Optiv Cybersecurity Dictionary

What is Zero Trust?

Zero Trust is an information security model based on the principle of maintaining strict access controls by not trusting anyone or any action by default, even those already inside the network perimeter. Each transaction is evaluated for need and risk. 


Created in 2010 by John Kindervag (then a principal analyst at Forrester Research), Zero Trust Network (ZTN), or Zero Trust Architecture (ZTA), is centered on the belief that an organization shouldn’t automatically trust anything inside or outside its perimeters. Instead, it must verify anything and everything trying to connect to its environment before granting it access. In other words, all access to IP addresses, machines, etc. is cut off to any given user until the system can identify and authorize that user.  


This model combines network and application micro-segmentation with identity and access management (IAM) platforms to verify access and authorization. It also allows for more granular access control and machine/application-specific policies.


The Zero Trust mindset is the antithesis of a hardened perimeter around unfettered internal access. The old ways of thinking (ivory tower and gatekeeper’s mentality) had organizations focused on a perimeter defense that assumed everything in the tower had permission and didn’t pose a threat. The “tower,” however, is no longer simple and siloed. Organizations don’t have corporate data centers serving a contained network of systems anymore. Instead, it’s a mix of on-premises and cloud networks with users (employees, customers and partners) – accessing all types of applications from various devices in multiple locations around the globe.

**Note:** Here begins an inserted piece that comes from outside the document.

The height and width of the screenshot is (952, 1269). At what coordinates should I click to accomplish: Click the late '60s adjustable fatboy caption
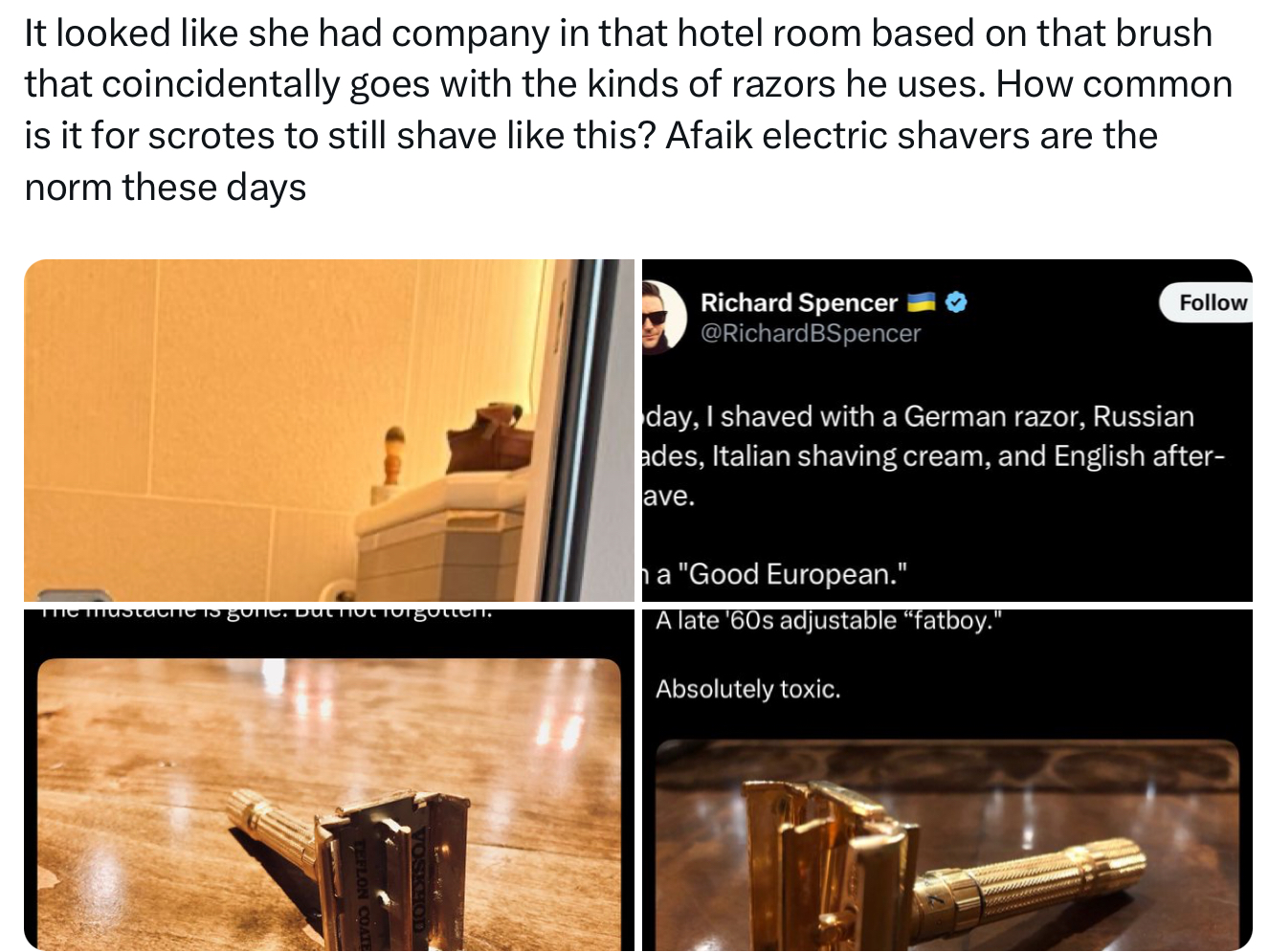click(829, 620)
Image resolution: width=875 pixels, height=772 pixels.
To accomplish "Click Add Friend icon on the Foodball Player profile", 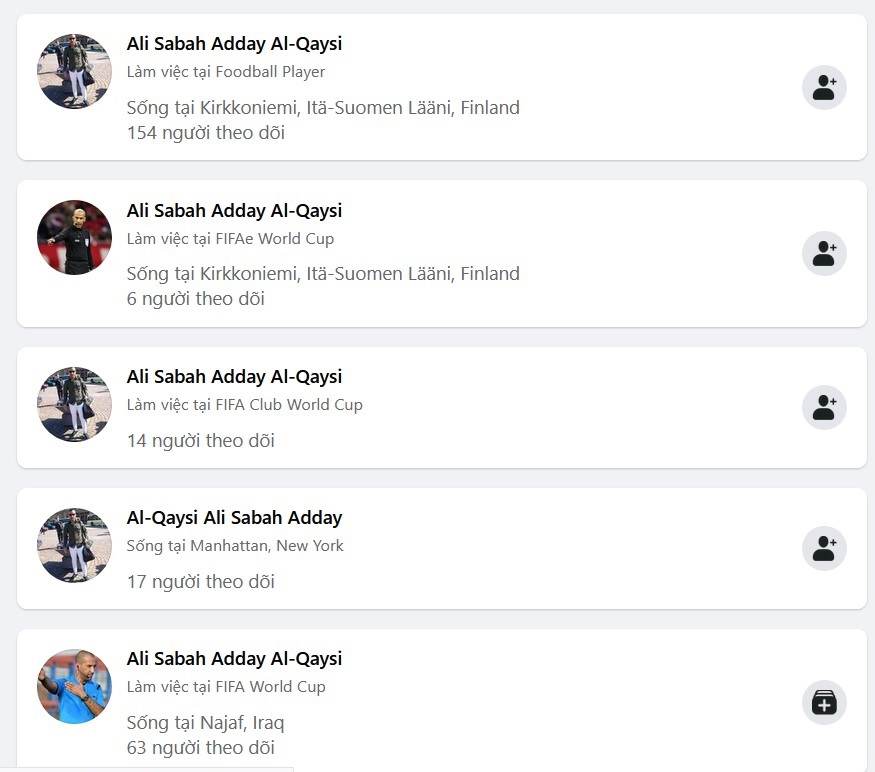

Zero Trust relies on several technologies and governances, including micro-segmentation and user-based granular perimeter enforcement (locations and other data), to determine whether to trust a user, machine or application seeking access to a particular part of the enterprise. For example: Who is Joe? Is it really him? What endpoint is he coming from, and is it secure? Moreover, should there be a rule around this access? Do we need to create a conditional policy around access to certain information? To do this, Zero Trust employs multi-factor authentication, IAM, orchestration, analytics, encryption, scoring and file system permissions. It also calls for governance policies such as “least privilege,” which affords users the least amount of access they need to accomplish a specific task.